Spray polyurethane foam (SPF) insulation has become increasingly popular in both residential and commercial applications in an effort to reduce heating costs and decrease consumption of fossil fuels. Not only is SPF said to be more energy efficient than traditional fiberglass insulation, it is typically cheaper to purchase and install. Most SPF manufacturers claim that their product is “environmentally friendly” or “green”; however, there are no regulatory authorities that have evaluated and substantiated these claims.
When professional applicators follow appropriate safety measures, the potential hazards associated with SPF chemicals can be effectively managed. However, if risks are improperly managed, workers and building occupants could be exposed to potential hazards present in aerosol mists and vapors. In addition to the release of airborne SPF chemicals during spray application, certain components may emit from newly installed SPF insulation products for a period of time following installation.
Applying spray polyurethane foam
Improper installation is often the cause for symptomatic reactions to SPF although some people have had adverse reactions with very limited exposure to the chemicals commonly found in SPF. Manufacturers assert that the chemicals used in spray foam are supposed to lose toxicity once it is sprayed inside homes, but other research indicates that the foam releases formaldehyde gas and other toxic substances even after it is installed.
Workman’s comp claims have also been on the rise from spray foam installers who have become ill as a result of repeated exposure to the chemicals in the foam. William Swietlik, co-chair of the EPA’s workshop on spray foam dangers, has asserted that the chemicals used in the insulation are “a leading cause of workplace asthma and are a well-known sensitizing toxicant to humans.”

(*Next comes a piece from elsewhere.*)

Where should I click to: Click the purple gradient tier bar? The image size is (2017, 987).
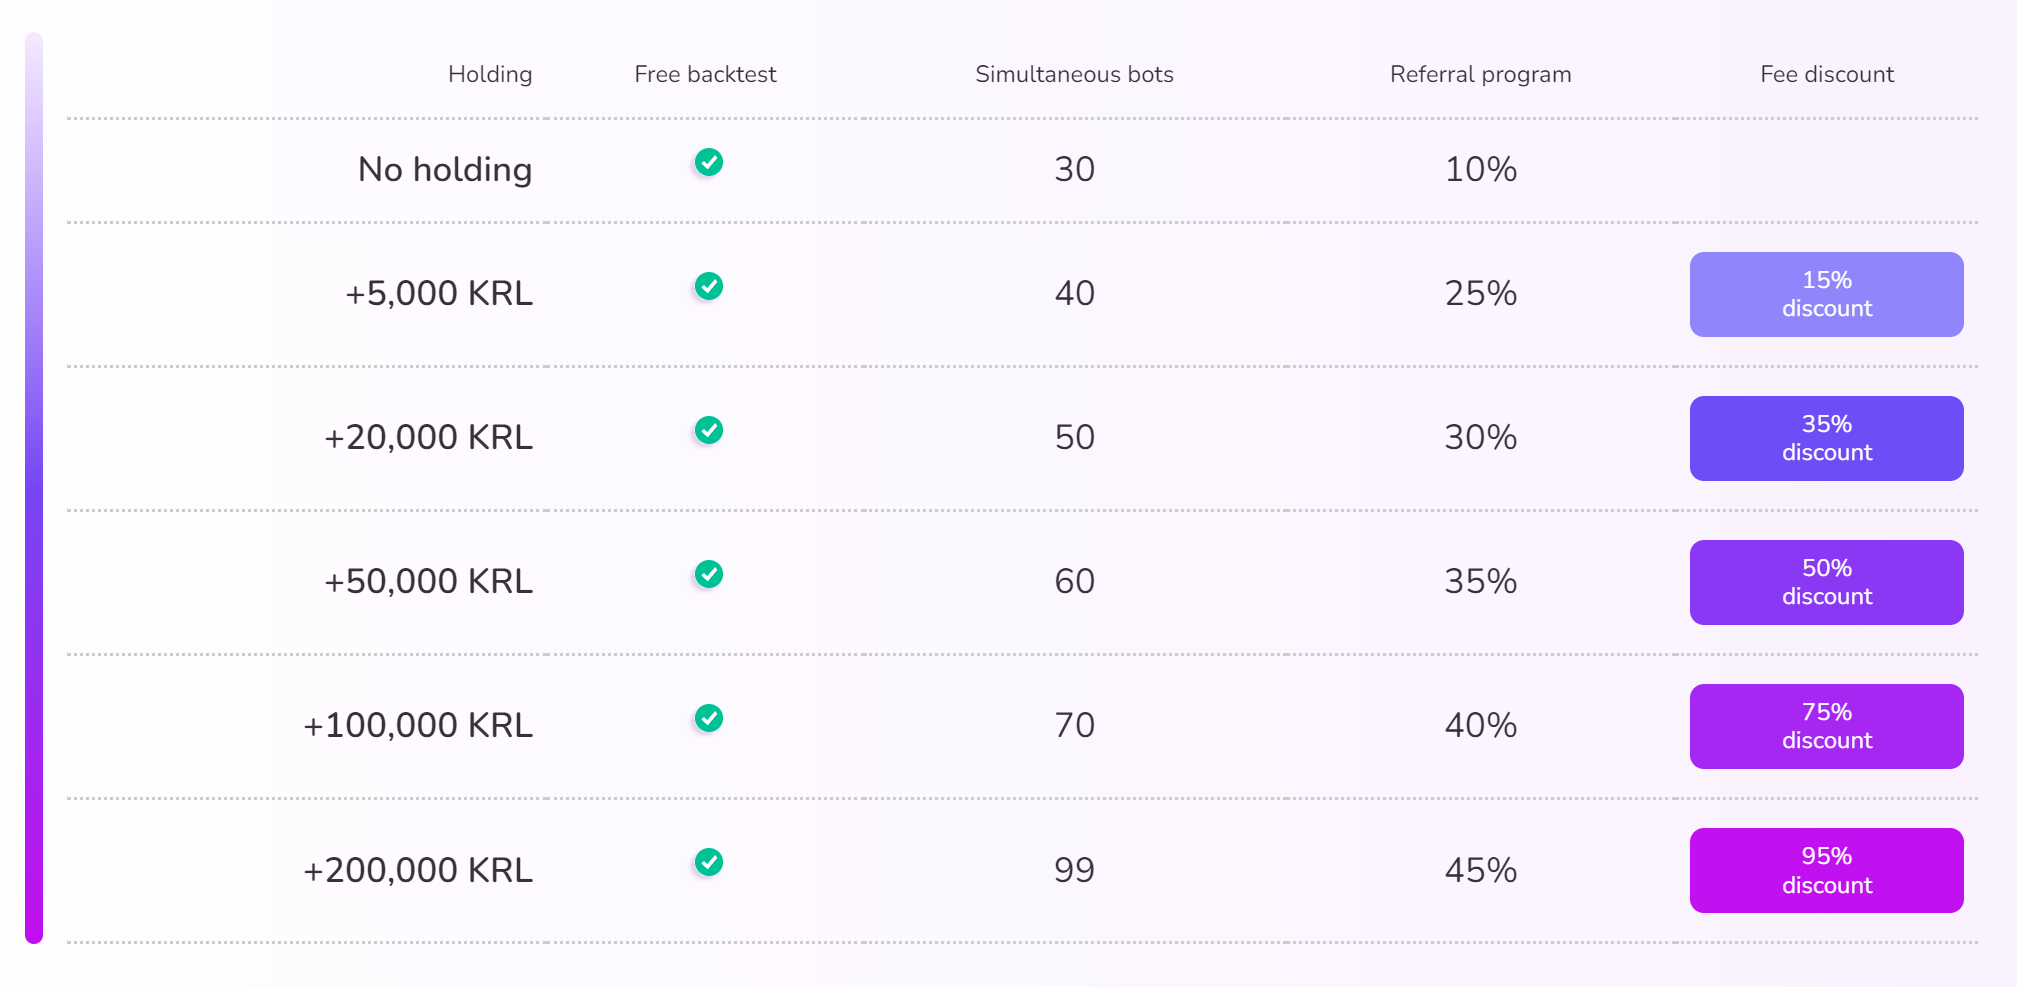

The bottom line: be sure to research your installer, their safety protocols, and reviews. SPF has been effective for reducing heating and cooling costs; however the risks with improper installation and exposure to the compounds at any time during the process may outweigh the benefits.
“Curing” of SPF means that the chemicals in the product are reacting to produce polyurethane foam. SPF material is highly adhesive and will stick to most surfaces. SPF may appear hardened or “tack-free” within a range of a few seconds to a few minutes after application. However, at this stage, the foam is still curing and still contains unreacted SPF chemicals.
Some manufacturers recommend 24 hours after application for the two-component high pressure “professional” SPF system for worker re-entry without the use of PPE and for re-occupancy by residents and other building occupants, but the recommended time may vary.
Contact your manufacturer or supplier for specific guidance on ventilation time, re-entry time, and re-occupancy time for your specific product and scenario.
The potential for off-gassing of volatile chemicals from spray polyurethane foam is not fully understood and is an area where more research is needed. Standardized methods are needed to assess the potential impacts of SPF insulation products on indoor air quality and to establish re-entry or re-occupancy times after product installation in a building and to better understand post-occupancy ventilation needs, such as through HVAC considerations during the planning phases before SPF or other insulation is installed. Remember, insulation is intended to seal a residence and can significantly decrease air exchanges, emissions from SPF and other products, including combustion sources, can build up in a building.